_Task to carry out:_
Answer from the ENATool page:
(a) What minimum Python version is required?
(b) If --path is not given to enatool fetch, what output directory is used?
(c) Which library is used to generate the searchable HTML tables?

ENATool 🧬

A comprehensive Python package for downloading and managing sequencing data from the European Nucleotide Archive (ENA) in terminal and through Python interface.

✨ Features

📊 Extract Metadata - Get comprehensive sample information from ENA projects
📥 Download FASTQ Files - Automated download with progress tracking
🔄 Auto Fallback - Automatically tries NCBI if ENA metadata unavailable
📈 Progress Bars - Real-time progress for downloads and metadata retrieval
📋 Interactive Reports - Generate searchable HTML tables with DataTables.js
💾 Export to CSV - Save metadata in standard formats
🔍 Smart Verification - Check fastq file integrity and skip existing files
💻 Command line and Python interface

🚀 Quick Start

Installation

# Install from PyPI
pip install ENATool

Basic Usage in Terminal

# Custom output directory
enatool download PRJNA335681 --path data/my_project

Basic Usage in Python

import ENATool

# Fetch metadata AND download files in one command
info, downloads = ENATool.fetch('PRJNA335681', path='data/my_project', download=True)

📊 Example Output Files

ENATool creates organized output:

my_project/
├── PRJNA335681.csv              # Sample metadata
├── PRJNA335681.html             # Interactive table
├── downoad_info_table.csv       # Download tracking
└── raw_reads/                  # Downloaded FASTQ files
    ├── SRR123456/
    │   ├── SRR123456_1.fastq.gz
    │   └── SRR123456_2.fastq.gz
    └── SRR123457/
        └── SRR123457.fastq.gz

🔧 Requirements

Python >= 3.7
pandas >= 1.3.0
numpy >= 1.20.0
requests >= 2.25.0
xmltodict >= 0.12.0
tqdm >= 4.60.0
lxml >= 4.6.0

Use ENATool in Terminal

Fetching Metadata

Download metadata for all samples in an ENA project using enatool fetch.

Syntax:

enatool fetch PROJECT_ID [--path DIR]

Arguments:

PROJECT_ID (required): ENA project accession (e.g., PRJNA335681)
--path DIR or -p DIR: Output directory (default: PROJECT_ID)

What it does:

Downloads sample metadata from ENA
Tries NCBI BioSample as fallback if ENA fails
Creates CSV file with all metadata
Generates interactive HTML report
Shows progress bars

Output files:

PROJECT_ID.csv - Metadata in CSV format
PROJECT_ID.html - Interactive HTML table

Examples:

# Basic usage - saves to PRJNA335681/
enatool fetch PRJNA335681

# Custom output directory
enatool fetch PRJNA335681 --path data/my_project

Download Reads and Fetch Metadata

Download metadata for all samples in an ENA project and download sample files using using enatool download.

Syntax:

enatool download PROJECT_ID [--path DIR]

Arguments:

PROJECT_ID (required): ENA project accession
--path DIR or -p DIR: Output directory (default: PROJECT_ID)

_Collected material:_
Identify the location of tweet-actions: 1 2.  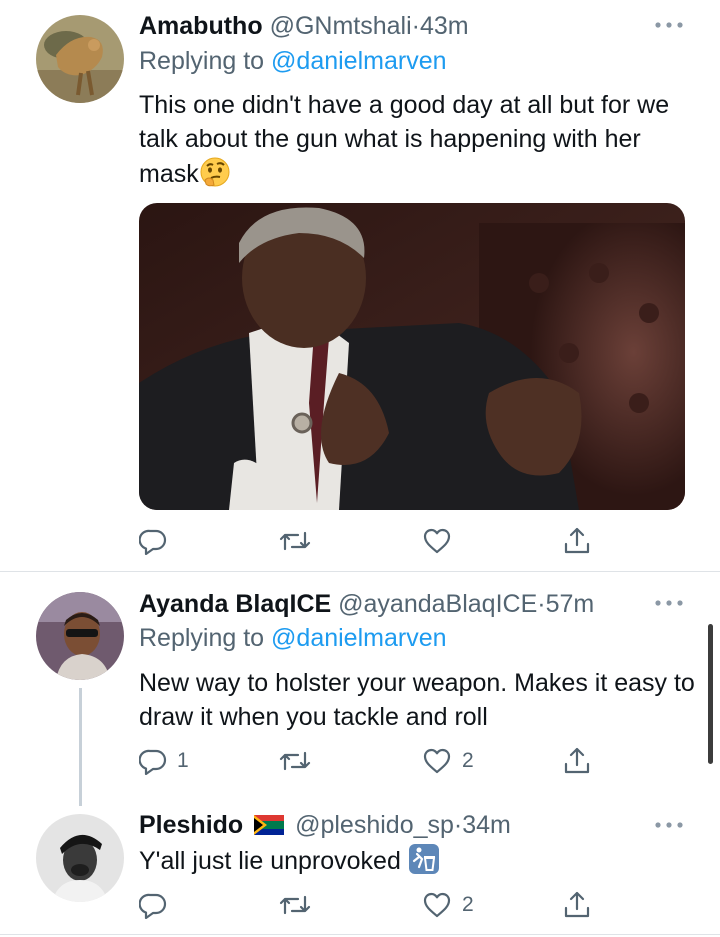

_Solved problem:_
(a) Python 3.7 or later.
(b) A directory named after the PROJECT_ID.
(c) DataTables.js.